Long Lot System: A land division system implemented in areas of French colonial influence, such as Quebec and Louisiana, which gives settlers access to a transportation artery.
Cadastral Map: A large-scale map that shows the boundaries and ownership of land parcels. These maps are essential tools for geographers to identify and analyze the underlying survey systems of a region.
Skill Snapshots
Pattern–Process Pairs
Pattern: A geometric grid of square-mile farms and right-angle roads. ↔ Process: The township and range survey system was implemented to create an orderly, easily divisible landscape for sale and settlement.
Pattern: Irregularly shaped properties with boundaries that follow streams and tree lines. ↔ Process: The metes and bounds survey system used natural features to define land ownership before more systematic methods were available.
Pattern: A dense line of houses along a river, each with a long, narrow field behind it. ↔ Process: The long lot survey system was designed to provide many settlers with equal access to the river for transportation and resources.
Scale Contrasts
At a local scale, a single farm in Iowa appears as one square unit. At a regional scale, thousands of these farms combine to form a vast, uninterrupted checkerboard pattern across the entire Midwest.
At a local scale, a French long lot property in Quebec is a single, thin rectangle. At a regional scale, these lots create a distinct linear pattern of settlement that hugs the banks of the St. Lawrence River for hundreds of miles.
Change & Persistence
Baseline: Early English colonies in North America used the metes and bounds system, creating irregular settlement patterns.
Change: The U.S. Land Ordinance of 1785 established the township and range system, fundamentally changing the pattern of settlement west of the Appalachian Mountains to a rigid grid.
Persistence: Despite modern technology, the property lines, road networks, and field shapes established by these historical survey systems remain the dominant feature of the rural landscape today.
Common Misconceptions & Clarifications
Misconception: All rural areas are sparsely populated and look the same.
- Clarification: Rural landscapes are incredibly diverse. Settlement patterns like clustered villages can be quite dense, and the underlying survey method creates dramatically different visual landscapes from one region to another.

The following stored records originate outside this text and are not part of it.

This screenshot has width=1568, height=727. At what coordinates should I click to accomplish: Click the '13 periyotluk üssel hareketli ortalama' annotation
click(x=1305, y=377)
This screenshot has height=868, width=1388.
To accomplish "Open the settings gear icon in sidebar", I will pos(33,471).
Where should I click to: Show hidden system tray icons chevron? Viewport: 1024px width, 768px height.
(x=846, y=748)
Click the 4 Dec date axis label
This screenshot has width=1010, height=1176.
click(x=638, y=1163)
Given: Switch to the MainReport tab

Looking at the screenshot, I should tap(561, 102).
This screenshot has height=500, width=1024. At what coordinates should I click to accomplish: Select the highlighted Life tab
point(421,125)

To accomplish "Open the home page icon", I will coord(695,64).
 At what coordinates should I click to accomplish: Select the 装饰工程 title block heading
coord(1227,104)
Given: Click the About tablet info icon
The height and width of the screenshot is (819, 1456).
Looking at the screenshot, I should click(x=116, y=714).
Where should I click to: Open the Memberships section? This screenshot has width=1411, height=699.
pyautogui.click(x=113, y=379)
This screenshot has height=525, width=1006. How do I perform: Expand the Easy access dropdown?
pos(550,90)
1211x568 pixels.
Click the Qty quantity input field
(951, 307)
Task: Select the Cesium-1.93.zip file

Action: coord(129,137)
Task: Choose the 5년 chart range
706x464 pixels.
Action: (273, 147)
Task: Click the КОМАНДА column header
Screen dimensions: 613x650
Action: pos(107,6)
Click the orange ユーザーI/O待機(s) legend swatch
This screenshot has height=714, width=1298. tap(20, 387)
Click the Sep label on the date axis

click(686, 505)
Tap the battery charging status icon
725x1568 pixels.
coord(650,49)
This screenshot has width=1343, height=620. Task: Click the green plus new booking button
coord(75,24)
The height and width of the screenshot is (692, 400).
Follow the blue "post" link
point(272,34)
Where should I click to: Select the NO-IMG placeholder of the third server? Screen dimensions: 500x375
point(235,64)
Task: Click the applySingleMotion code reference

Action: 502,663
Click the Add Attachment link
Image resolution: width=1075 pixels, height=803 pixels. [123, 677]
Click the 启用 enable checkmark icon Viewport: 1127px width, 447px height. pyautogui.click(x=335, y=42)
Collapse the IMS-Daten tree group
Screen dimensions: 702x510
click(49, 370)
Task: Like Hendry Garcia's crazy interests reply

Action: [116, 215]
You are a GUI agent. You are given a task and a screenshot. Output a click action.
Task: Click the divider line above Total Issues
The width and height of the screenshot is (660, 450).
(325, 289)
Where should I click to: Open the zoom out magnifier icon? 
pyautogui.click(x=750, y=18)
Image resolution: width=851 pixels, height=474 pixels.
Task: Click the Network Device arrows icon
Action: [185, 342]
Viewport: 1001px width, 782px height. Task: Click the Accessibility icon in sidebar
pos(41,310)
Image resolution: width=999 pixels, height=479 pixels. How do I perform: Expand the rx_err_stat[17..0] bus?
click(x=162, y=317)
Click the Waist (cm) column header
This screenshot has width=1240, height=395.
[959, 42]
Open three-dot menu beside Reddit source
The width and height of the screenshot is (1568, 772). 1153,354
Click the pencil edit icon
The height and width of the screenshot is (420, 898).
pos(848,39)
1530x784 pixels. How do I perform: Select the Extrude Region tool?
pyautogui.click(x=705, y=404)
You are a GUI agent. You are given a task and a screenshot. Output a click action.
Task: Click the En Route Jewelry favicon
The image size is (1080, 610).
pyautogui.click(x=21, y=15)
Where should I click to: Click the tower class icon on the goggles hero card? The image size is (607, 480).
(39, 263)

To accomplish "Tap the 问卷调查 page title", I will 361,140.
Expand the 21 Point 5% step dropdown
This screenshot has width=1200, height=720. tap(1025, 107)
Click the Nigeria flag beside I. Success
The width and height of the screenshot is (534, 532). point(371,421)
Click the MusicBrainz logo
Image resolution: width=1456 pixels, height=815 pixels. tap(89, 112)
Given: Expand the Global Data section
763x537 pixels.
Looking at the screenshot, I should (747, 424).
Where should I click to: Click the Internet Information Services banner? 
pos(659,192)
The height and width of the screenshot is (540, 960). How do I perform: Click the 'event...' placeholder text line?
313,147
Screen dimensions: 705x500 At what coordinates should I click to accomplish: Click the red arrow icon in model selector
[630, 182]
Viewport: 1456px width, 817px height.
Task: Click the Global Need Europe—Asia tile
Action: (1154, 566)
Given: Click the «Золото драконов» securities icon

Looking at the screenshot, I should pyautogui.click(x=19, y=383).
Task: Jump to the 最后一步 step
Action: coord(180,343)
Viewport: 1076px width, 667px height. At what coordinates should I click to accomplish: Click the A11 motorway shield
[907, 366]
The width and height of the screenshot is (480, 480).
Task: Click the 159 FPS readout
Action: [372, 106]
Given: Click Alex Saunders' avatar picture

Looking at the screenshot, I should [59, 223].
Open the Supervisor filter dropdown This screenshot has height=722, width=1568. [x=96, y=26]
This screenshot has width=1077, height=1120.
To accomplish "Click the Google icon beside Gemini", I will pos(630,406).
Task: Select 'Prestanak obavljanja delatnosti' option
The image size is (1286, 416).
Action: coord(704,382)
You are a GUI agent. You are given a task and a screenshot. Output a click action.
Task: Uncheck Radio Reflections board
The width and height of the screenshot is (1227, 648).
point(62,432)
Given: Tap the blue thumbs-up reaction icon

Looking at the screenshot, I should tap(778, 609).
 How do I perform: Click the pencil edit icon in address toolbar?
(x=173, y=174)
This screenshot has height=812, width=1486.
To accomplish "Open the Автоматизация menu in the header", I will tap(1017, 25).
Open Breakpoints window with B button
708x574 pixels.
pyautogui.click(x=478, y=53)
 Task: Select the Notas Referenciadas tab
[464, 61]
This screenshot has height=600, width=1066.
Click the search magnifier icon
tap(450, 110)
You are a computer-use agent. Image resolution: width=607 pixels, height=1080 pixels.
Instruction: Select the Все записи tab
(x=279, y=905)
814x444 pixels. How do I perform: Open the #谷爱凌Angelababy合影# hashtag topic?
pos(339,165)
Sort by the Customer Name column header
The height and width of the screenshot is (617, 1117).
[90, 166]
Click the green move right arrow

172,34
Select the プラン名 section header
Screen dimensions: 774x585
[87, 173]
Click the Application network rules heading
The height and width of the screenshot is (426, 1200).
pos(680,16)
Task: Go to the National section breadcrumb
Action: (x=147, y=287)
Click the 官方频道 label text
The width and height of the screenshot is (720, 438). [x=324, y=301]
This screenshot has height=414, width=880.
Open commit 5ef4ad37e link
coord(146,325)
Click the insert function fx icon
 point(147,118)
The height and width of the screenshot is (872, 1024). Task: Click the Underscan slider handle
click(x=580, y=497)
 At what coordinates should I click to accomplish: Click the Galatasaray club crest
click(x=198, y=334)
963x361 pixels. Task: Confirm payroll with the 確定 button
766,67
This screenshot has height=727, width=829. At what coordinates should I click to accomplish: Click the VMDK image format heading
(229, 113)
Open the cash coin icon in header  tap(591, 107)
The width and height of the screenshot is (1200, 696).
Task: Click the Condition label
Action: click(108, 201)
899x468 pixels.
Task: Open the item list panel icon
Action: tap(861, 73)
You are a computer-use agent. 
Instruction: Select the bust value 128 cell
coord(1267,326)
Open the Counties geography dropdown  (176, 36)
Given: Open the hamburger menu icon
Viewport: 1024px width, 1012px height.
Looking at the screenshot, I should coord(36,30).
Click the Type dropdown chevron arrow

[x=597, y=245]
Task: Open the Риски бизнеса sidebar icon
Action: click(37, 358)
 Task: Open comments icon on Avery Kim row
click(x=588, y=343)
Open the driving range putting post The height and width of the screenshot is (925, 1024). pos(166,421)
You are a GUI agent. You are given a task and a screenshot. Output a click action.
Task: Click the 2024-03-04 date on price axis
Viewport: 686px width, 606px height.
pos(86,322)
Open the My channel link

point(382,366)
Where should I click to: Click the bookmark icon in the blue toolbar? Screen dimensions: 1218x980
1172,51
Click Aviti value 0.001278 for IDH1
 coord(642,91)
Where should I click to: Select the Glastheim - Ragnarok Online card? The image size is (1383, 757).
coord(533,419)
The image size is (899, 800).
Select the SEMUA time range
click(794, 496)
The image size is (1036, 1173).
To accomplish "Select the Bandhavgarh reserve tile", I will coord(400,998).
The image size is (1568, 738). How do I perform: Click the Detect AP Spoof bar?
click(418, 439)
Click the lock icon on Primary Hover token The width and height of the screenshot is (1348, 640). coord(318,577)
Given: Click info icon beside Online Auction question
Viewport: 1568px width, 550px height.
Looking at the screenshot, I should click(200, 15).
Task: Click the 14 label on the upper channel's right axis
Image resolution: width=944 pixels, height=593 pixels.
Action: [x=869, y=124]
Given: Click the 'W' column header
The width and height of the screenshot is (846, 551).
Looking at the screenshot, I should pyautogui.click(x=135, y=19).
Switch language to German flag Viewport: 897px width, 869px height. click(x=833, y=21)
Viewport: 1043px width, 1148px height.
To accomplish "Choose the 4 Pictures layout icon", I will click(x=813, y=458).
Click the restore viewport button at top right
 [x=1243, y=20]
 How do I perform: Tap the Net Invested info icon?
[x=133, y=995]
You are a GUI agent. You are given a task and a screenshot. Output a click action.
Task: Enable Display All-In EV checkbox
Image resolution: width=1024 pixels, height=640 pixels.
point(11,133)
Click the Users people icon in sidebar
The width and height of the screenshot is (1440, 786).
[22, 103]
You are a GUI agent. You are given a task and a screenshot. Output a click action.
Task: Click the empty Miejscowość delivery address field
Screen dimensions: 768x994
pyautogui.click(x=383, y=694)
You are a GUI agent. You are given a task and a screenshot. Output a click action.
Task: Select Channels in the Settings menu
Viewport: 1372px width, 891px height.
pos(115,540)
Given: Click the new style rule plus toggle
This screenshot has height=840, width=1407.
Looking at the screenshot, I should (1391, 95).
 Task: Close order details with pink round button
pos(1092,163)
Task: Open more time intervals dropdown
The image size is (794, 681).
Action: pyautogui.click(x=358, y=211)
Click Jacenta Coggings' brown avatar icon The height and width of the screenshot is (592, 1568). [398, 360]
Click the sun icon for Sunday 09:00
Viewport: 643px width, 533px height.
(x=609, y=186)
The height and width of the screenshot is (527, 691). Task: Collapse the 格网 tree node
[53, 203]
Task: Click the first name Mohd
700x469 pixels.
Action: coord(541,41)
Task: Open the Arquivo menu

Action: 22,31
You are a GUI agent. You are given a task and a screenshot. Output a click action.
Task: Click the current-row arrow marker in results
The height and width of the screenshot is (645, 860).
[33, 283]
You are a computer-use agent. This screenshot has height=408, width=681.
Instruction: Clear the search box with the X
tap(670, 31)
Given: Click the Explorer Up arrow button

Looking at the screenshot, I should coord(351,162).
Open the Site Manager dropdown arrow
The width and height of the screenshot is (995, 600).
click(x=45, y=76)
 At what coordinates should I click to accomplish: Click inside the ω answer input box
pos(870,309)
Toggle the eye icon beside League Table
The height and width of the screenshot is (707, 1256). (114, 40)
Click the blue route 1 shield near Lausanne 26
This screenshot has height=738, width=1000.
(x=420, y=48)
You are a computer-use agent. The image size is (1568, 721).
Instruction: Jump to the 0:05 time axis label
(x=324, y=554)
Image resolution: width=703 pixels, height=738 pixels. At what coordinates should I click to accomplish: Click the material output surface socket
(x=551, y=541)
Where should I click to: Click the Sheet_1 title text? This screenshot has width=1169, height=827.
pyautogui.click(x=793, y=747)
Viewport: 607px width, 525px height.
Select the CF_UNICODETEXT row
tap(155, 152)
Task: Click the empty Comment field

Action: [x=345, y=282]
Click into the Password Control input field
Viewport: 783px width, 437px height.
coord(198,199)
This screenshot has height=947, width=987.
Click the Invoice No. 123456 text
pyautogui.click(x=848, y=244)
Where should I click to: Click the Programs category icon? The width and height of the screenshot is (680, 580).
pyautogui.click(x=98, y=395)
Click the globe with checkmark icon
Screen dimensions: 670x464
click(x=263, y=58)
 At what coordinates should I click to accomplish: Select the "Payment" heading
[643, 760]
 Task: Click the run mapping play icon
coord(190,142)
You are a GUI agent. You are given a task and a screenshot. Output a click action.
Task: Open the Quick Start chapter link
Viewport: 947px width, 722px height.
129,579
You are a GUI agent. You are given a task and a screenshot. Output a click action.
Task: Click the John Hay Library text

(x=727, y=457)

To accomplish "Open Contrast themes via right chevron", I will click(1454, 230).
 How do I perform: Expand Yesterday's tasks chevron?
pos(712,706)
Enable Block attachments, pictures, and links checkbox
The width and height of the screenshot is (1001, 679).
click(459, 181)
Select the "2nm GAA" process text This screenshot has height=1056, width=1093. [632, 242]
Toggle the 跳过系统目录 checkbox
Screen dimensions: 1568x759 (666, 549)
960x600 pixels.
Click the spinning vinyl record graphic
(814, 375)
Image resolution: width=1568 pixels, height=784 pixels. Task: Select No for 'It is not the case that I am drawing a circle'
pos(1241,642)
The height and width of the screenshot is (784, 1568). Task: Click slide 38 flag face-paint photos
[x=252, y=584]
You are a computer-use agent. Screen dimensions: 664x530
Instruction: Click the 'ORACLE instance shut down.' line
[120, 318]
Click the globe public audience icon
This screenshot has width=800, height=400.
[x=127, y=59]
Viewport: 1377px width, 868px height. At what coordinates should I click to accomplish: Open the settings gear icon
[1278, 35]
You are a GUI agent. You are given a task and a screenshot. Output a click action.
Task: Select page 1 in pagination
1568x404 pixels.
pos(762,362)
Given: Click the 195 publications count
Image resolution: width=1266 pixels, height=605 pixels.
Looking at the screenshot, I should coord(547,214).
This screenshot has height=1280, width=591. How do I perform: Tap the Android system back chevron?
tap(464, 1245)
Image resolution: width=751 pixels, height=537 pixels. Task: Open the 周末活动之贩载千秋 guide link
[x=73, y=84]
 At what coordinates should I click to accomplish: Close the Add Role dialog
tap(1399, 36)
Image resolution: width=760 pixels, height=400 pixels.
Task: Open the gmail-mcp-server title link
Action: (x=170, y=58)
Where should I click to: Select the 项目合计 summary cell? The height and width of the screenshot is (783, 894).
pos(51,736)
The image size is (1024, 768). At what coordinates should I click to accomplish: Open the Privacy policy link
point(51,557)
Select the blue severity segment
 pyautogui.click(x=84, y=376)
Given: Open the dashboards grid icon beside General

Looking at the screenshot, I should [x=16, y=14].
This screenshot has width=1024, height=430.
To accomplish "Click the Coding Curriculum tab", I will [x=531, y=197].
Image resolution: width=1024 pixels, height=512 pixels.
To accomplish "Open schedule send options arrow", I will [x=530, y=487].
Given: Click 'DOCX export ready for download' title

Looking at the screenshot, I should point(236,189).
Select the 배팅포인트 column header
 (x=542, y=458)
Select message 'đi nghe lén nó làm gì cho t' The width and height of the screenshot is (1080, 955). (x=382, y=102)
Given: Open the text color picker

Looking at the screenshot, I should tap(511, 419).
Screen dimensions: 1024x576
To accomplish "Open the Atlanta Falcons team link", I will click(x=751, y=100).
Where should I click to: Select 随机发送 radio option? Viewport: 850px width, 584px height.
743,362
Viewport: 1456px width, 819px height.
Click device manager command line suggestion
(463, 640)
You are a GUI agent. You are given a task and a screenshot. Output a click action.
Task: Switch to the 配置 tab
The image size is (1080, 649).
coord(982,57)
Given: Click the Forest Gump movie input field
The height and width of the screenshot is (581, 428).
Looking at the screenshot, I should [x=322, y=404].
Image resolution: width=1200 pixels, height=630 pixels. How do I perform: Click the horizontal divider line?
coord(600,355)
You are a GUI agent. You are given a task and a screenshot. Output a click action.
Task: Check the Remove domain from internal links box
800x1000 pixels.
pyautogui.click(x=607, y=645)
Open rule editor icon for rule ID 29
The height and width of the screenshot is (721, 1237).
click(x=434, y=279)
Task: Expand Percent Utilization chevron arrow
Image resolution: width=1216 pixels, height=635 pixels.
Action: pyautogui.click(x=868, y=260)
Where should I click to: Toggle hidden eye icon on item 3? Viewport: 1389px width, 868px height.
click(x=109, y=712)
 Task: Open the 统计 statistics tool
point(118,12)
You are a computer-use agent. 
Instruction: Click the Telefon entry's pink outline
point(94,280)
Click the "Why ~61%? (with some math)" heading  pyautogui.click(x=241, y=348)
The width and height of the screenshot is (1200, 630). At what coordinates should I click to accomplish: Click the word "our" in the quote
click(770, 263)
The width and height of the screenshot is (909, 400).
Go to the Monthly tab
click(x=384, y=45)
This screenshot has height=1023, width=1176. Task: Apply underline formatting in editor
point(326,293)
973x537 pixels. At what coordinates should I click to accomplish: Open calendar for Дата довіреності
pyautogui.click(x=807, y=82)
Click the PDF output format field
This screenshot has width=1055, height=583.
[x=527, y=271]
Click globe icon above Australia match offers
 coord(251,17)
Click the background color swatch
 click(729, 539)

Misconception: Survey systems are just historical artifacts with no modern relevance.
- Clarification: These systems form the legal and physical backbone of rural life. They dictate property lines, influence road placement, affect land values, and shape the efficiency of modern agriculture.
Misconception: Dispersed settlement is always more efficient for farming.
- Clarification: While dispersed patterns can be efficient for large, mechanized farms, clustered patterns prioritize social cohesion, community, and defense, which were historically more important than pure agricultural efficiency in many cultures.
One-Paragraph Summary
The physical arrangement of rural settlements is a direct reflection of the agricultural practices and survey methods that shape land use. Rural settlement patterns are broadly classified as clustered, dispersed, or linear, each serving different social and economic needs. These visible patterns are created by underlying survey methods—the irregular metes and bounds, the geometric township and range, and the resource-focused long lot system. These historical systems of land division are not merely relics of the past; they have created a lasting imprint on the cultural landscape, defining property lines, road networks, and the very appearance of the countryside today.